This is a specific conversation about Slow feeder bowls — stopping dogs eating too fast — ask about yours and get one honest answer for your exact situation.
inparticular.ai
It sounds like you've already been on a bit of a journey with your Lagotto — licki mat first, then a puzzle bowl, and now wet food has made the puzzle bowl awkward to use properly. That's a really common progression, and it usually means the dog has got quicker at working out the puzzles too. Just so you know: dogs that eat too fast are at increased risk of bloat — which can be life-threatening in larger breeds, and worth taking seriously even in a medium dog like a Lagotto — as well as vomiting and digestive discomfort. A good slow feeder can genuinely halve eating speed. To point you in the right direction: how much wet food are you feeding per meal, is it pâté-style or chunkier, and has your Lagotto been showing any signs of gulping or stomach upset since you switched to wet food?
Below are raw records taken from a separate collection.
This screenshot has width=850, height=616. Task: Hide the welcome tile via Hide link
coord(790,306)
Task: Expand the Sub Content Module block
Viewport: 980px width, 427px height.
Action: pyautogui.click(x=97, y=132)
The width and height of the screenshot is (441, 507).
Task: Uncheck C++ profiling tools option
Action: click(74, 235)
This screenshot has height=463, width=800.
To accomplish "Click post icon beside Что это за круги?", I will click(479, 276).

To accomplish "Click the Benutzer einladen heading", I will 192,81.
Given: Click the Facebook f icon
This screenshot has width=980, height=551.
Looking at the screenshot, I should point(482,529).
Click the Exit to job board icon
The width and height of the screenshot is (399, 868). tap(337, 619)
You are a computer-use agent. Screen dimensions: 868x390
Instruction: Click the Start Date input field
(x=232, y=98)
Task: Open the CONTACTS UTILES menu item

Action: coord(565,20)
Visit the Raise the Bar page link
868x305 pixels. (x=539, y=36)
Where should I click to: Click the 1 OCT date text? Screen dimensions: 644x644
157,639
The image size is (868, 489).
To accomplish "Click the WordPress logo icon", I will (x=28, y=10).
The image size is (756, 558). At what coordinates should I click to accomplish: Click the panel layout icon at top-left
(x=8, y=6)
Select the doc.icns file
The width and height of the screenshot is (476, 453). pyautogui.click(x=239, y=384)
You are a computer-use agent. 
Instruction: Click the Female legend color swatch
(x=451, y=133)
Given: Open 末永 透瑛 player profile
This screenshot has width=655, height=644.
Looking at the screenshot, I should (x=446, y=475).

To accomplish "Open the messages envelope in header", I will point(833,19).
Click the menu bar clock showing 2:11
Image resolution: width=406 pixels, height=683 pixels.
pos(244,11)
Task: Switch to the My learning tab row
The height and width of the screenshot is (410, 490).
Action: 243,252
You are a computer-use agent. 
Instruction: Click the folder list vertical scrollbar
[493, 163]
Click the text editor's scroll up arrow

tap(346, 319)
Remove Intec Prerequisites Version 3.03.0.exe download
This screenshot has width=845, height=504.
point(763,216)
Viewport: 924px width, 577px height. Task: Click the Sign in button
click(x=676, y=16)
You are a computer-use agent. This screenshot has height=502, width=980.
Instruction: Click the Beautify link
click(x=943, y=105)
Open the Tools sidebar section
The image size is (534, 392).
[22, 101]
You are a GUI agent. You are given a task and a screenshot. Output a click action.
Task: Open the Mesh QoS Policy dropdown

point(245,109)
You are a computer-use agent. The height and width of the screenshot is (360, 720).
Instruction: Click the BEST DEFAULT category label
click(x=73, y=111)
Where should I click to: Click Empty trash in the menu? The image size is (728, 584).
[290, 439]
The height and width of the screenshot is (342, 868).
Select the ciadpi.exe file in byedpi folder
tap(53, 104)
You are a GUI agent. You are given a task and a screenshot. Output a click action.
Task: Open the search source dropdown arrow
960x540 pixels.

He's about 14kg, so medium build for the breed. I'm feeding him one full tin of pâté-style wet food twice a day. He's not ill but he does scoff it in under a minute and sometimes brings a bit back up straight after. The puzzle bowl just fills up in the grooves and becomes a sloppy mess — really hard to clean too.
inparticular.ai
That makes complete sense — pâté is the trickiest texture for most slow feeders because it just fills cavities rather than forcing the dog to work around raised sections. Bringing food back up within a minute of eating is a classic sign he's eating too fast, so it's definitely worth addressing. Can I ask — does he eat standing up at floor level, or do you use an elevated stand? And is he particularly food-motivated or anxious at mealtimes, or just enthusiastic?
Floor level, no stand. He's just very enthusiastic — not anxious, just a typical Lagotto who thinks food is the best thing in the world. No stress around it.
inparticular.ai
Perfect — that actually makes this easier. For a pâté-fed, enthusiastic but calm medium dog who needs genuine slowing down rather than stress management, I'd go with the LickiMat Wobble. It's a textured silicone bowl on a weighted base that rocks as the dog licks, which adds a small moving-target challenge and keeps the food spread thin across the surface rather than pooling. For pâté specifically it works far better than raised-ridge bowls because the texture grips the food and forces lick-by-lick eating rather than scooping. It's also very easy to clean — silicone goes straight in the dishwasher. For a 14kg Lagotto eating one tin per meal, spread across the full surface, you'll likely see him slow from under a minute to three or four minutes, which should stop the regurgitation. It's available on Amazon UK for around £12–14.
That sounds really promising actually. I was worried I'd have to go back to the mat, which he'd learned to just scrape clean in seconds. Does the wobble base actually make a difference or is it more of a gimmick?
inparticular.ai
It does make a genuine difference for dogs like him — the movement means he can't just plant his nose in one spot and work systematically across it, which is exactly what smart dogs like Lagottos learn to do with static mats. The wobble resets the challenge each time. That said, the main benefit for wet food is still the silicone texture gripping the pâté rather than letting it pool, so even if he eventually figures out how to stabilise it, it'll still slow him down meaningfully. You won't be back to square one the way you were with the mat.
Great, I'll order one. Is there anything I should do differently when I introduce it?
inparticular.ai
Just spread the food as thinly as possible across the whole surface rather than dolloping it in the centre — that maximises the licking area and gets the most out of the texture. For the first couple of meals you might use slightly less food than usual while he gets used to it, so he doesn't get frustrated. And if he's still finishing too quickly after a week, you can pop it in the freezer for 10–15 minutes before serving — a slightly firmer pâté slows things down even further. But most dogs settle into a good rhythm with it within a few days.